***** Extracted data

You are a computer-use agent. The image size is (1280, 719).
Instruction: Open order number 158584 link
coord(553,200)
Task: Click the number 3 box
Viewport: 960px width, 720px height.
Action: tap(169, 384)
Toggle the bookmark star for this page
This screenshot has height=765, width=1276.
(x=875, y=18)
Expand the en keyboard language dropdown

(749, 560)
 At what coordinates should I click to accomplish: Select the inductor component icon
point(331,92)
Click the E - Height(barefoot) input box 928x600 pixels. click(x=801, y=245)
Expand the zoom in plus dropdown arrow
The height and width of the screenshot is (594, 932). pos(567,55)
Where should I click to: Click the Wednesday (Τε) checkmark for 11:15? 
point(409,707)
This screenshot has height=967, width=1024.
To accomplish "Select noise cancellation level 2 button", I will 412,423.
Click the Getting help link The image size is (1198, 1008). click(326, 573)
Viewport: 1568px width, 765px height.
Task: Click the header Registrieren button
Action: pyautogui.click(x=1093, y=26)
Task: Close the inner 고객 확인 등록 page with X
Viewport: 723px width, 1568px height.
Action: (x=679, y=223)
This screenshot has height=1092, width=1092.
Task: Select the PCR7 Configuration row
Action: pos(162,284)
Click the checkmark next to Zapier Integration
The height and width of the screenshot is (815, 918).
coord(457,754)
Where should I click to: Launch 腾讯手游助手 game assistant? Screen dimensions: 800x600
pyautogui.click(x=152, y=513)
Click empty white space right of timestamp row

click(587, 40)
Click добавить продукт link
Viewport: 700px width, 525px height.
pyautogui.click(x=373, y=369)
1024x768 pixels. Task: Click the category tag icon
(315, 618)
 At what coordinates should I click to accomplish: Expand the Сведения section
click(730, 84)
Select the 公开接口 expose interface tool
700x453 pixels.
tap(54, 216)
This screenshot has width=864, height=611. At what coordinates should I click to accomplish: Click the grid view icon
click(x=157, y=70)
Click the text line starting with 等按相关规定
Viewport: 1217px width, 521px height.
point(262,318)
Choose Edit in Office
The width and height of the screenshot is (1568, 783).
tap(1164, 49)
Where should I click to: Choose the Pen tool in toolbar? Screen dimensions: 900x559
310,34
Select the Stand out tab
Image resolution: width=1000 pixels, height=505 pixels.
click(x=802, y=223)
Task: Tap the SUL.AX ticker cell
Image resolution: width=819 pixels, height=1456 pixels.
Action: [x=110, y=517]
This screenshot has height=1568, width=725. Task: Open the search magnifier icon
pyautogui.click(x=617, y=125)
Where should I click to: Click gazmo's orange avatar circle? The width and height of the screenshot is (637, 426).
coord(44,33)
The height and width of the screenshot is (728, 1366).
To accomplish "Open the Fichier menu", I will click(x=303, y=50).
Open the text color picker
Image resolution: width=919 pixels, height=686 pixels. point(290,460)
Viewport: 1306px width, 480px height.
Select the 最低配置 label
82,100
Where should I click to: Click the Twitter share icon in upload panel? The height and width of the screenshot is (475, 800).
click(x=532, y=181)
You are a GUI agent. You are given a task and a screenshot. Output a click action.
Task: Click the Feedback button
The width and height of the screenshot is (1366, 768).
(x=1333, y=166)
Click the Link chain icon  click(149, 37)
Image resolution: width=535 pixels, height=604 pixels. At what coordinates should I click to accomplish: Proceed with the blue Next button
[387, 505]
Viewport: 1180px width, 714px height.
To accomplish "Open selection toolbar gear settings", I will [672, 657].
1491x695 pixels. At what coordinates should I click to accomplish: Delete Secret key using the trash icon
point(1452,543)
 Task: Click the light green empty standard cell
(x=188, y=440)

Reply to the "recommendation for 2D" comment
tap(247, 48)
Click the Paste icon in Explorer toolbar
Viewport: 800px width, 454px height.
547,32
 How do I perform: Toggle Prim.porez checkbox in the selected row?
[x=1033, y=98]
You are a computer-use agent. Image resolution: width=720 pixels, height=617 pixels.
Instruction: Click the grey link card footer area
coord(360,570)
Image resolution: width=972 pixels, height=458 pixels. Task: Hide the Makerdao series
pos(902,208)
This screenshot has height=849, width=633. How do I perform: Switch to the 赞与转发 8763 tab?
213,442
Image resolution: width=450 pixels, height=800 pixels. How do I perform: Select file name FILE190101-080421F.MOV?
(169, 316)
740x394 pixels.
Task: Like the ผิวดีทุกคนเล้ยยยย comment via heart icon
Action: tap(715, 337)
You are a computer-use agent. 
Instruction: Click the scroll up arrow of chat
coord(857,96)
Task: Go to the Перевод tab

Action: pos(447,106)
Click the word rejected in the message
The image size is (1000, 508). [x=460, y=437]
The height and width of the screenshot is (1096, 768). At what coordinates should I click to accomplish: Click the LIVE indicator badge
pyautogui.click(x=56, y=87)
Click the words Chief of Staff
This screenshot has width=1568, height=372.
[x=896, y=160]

**********

*Task objective:*
Beginning at the first line of the records, give again each line exactly as written, ending with the line that contains "Click the E".

*Response to this task:*
You are a computer-use agent. The image size is (1280, 719).
Instruction: Open order number 158584 link
coord(553,200)
Task: Click the number 3 box
Viewport: 960px width, 720px height.
Action: tap(169, 384)
Toggle the bookmark star for this page
This screenshot has height=765, width=1276.
(x=875, y=18)
Expand the en keyboard language dropdown

(749, 560)
 At what coordinates should I click to accomplish: Select the inductor component icon
point(331,92)
Click the E - Height(barefoot) input box 928x600 pixels. click(x=801, y=245)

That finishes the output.